27 February 2014

A Tower Model of the Babel Story

Mario Larrinaga produced a commanding view of ancient Babylon. The subject of the painting is not the ziggurat temple tower of the city (silhouetted in the background) but rather the “Hanging Gardens of Babylon,” listed by classic Greek authors as one of the Seven Wonders of the World.

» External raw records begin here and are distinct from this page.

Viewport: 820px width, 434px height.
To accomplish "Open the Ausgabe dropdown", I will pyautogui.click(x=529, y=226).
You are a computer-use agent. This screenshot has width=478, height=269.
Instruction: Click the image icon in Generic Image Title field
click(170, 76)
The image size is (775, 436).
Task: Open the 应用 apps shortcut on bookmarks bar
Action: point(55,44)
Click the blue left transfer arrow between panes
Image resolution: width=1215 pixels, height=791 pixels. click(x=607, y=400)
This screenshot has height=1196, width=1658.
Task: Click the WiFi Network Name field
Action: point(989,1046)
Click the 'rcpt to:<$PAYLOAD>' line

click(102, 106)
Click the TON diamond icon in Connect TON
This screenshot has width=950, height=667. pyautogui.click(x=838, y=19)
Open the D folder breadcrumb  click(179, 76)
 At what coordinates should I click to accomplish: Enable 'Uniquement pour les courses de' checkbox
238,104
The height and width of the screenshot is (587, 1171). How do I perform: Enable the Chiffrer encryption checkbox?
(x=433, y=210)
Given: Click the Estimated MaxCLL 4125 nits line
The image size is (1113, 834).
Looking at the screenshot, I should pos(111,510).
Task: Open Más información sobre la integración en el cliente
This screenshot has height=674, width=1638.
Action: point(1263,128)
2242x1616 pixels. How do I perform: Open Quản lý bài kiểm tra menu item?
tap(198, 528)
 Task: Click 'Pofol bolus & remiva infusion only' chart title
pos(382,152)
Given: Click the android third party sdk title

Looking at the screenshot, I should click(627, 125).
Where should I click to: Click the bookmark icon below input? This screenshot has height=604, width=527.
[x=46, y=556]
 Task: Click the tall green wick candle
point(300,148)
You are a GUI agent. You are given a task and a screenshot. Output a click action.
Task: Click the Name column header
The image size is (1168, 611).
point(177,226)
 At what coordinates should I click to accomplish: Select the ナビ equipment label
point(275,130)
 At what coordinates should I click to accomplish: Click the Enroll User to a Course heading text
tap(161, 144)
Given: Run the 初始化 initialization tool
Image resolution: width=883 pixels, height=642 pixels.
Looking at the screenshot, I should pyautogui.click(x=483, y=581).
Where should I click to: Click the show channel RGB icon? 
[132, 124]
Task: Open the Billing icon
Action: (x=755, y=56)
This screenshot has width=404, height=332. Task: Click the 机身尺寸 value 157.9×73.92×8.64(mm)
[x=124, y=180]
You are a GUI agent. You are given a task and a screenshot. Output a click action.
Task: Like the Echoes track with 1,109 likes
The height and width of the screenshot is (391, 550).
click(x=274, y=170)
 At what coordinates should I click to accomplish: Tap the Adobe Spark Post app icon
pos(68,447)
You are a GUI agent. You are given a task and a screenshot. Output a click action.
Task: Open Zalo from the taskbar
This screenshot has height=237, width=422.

In the nine verses that make up the account of the Tower of Babel, we have “a short but brilliant example of Hebrew story telling.” To begin with, we marvel with J. P. Fokkelman at how little room the narrator had to do his job, yet he managed to keep “within the square meter. He who has something to say and must, speaking in terms of sound and time, do so in 121 words or two minutes, or, in terms of writing and space, within half a page of thirteen lines, is forced to confine himself.” Yet within this highly constrained setting, the author has created a literary masterpiece. Ingenious word and sound parallels between verses, “ironic linkages between sections and ideas,” and a beautiful economy of style are readily apparent to readers of Hebrew. In its original tongue “the prose turns language itself into a game of mirrors.” Addressing the meaning of this densely packed scripture gem, Everett Fox writes of how its general message of measure-for-measure allotment of divine action in direct response to human hubris “is transmitted by means of form”:
The divine “Come-now!” of v. 7 clearly stands as an answer to humankind’s identical cry in vv. 3 and 4. In addition humans, who congregated in order to establish a “name” and to avoid being “scattered over the face of all the earth” (v. 4), are contravened by the action of God, resulting in the ironic name “Babble” and a subsequent “scattering” of humanity (v. 9). The text is thus another brilliant example of biblical justice, a statement about a worldview in which the laws of justice and morality are as neatly balanced as we like to think the laws of nature are.
Many scholars have noted the obvious chiastic features of the story. For example, Ellen van Wolde explains her tower model of the Tower story that visually demonstrates how city of Babel is incrementally built up by men and taken down by God. A scriptural word-picture of this image is provided by Proverbs 11:11: “A city is built up (literally raised up) by the blessing of the upright, but it is torn down by the speech of the wicked.”